(Work instruction) Every line from the one containing "Enable the Instant Doubles checkbox" to the end of the records below must be copied exactly, and no pictures may be included.

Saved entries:
-- -- --

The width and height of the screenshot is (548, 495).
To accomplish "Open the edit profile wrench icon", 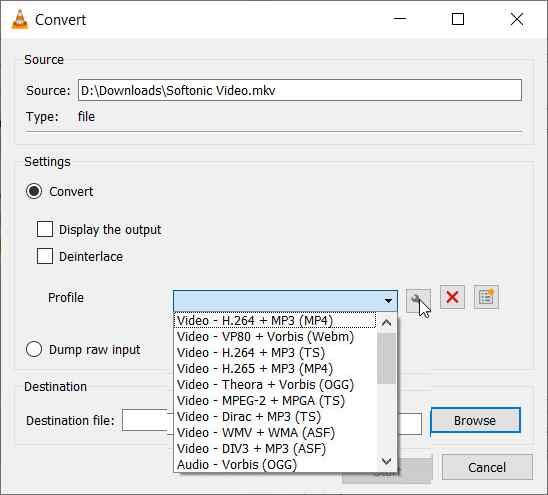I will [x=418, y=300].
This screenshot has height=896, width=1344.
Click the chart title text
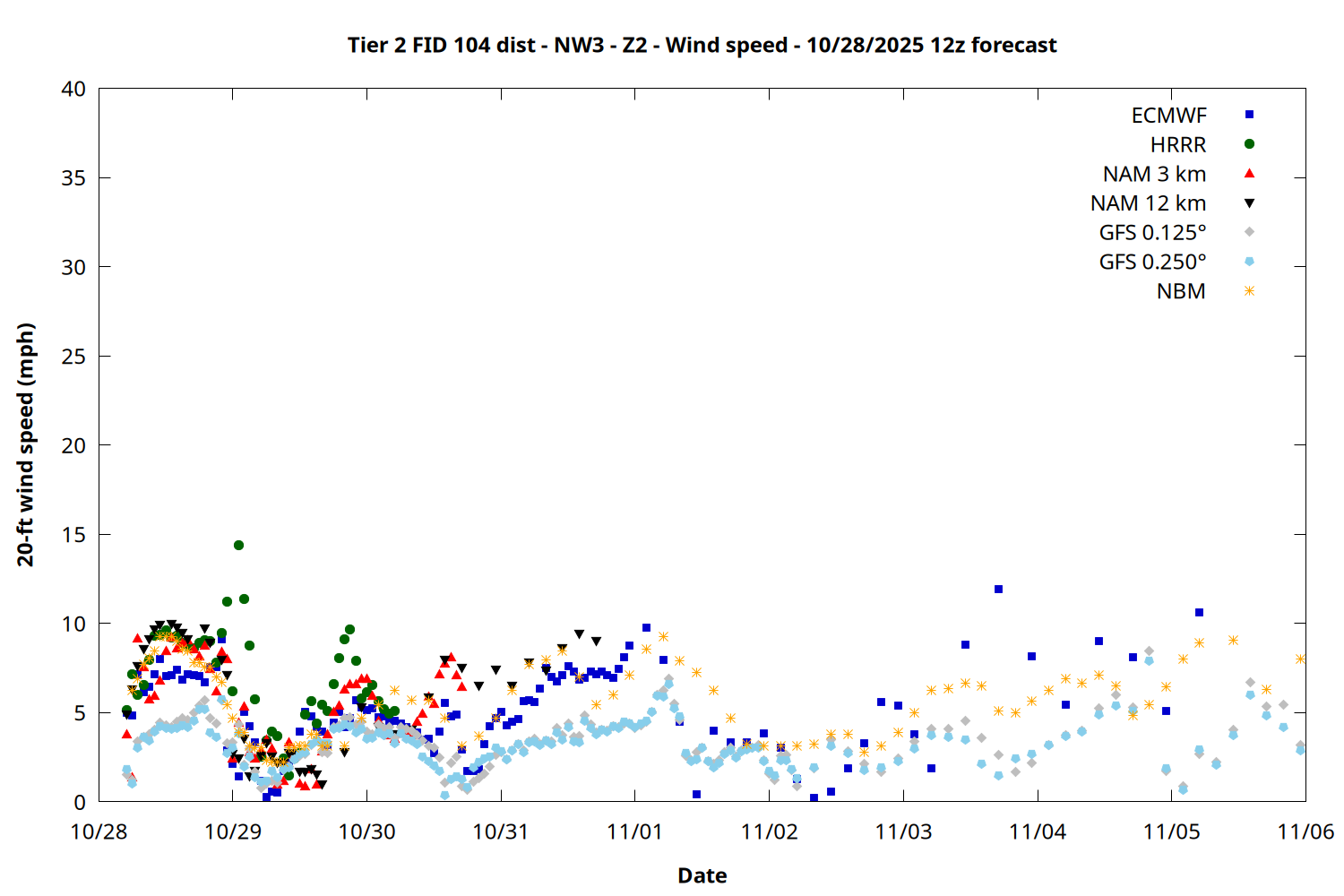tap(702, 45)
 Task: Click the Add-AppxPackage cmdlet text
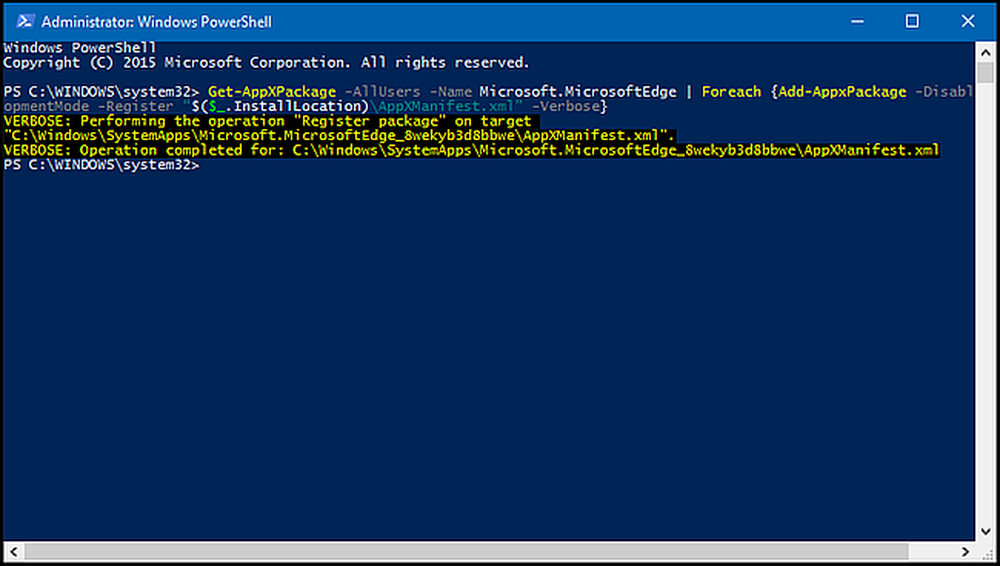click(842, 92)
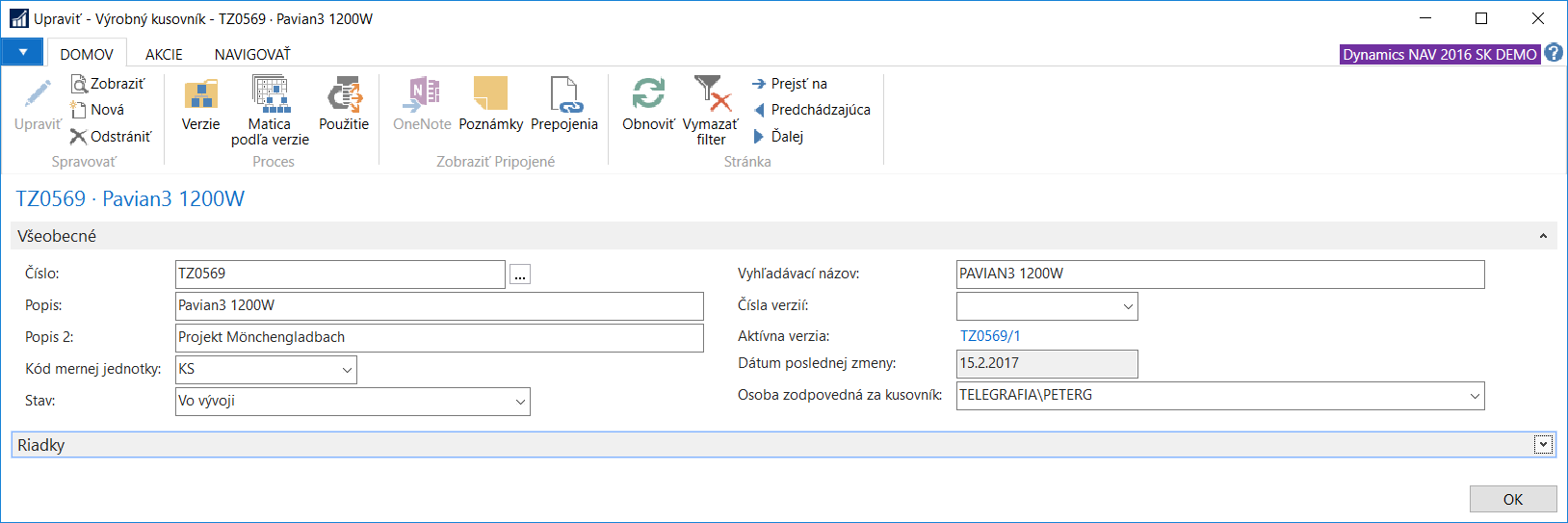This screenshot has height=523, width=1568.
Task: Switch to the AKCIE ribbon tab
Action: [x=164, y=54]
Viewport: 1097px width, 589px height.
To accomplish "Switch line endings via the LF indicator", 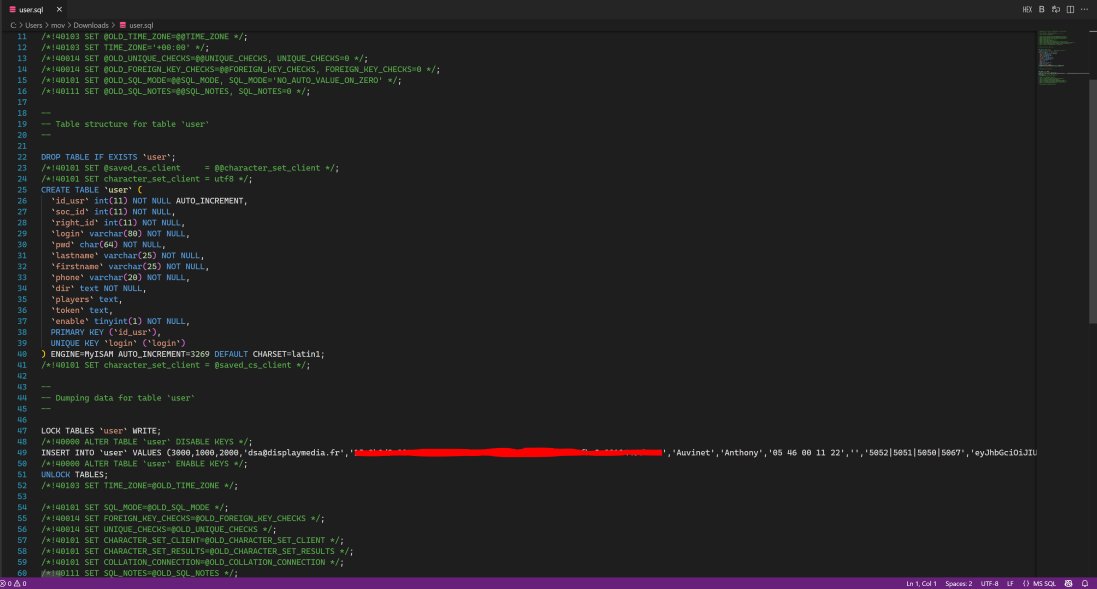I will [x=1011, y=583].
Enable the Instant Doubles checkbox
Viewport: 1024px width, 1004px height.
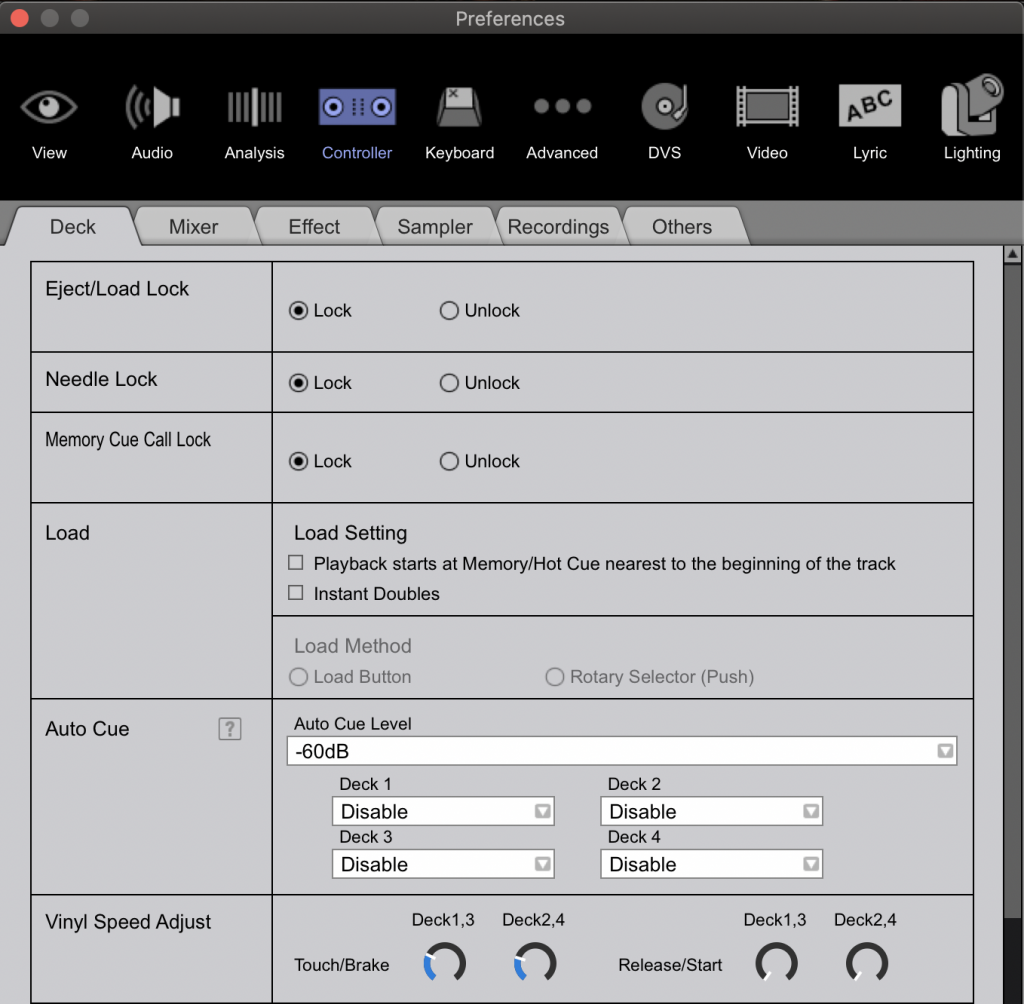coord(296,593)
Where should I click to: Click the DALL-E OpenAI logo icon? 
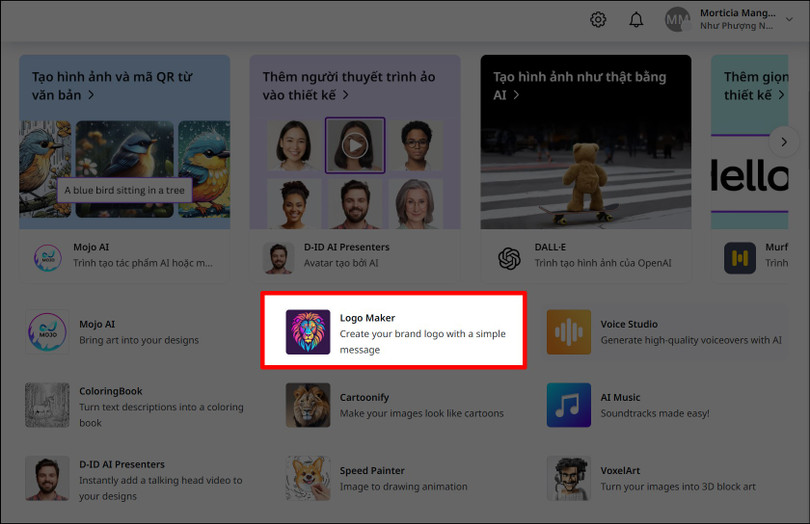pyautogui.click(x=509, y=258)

-- -- --

(Exercise result)
Enable the Instant Doubles checkbox
Viewport: 1024px width, 1004px height.
coord(296,593)
Where should I click to: Click the DALL-E OpenAI logo icon? 
pyautogui.click(x=509, y=258)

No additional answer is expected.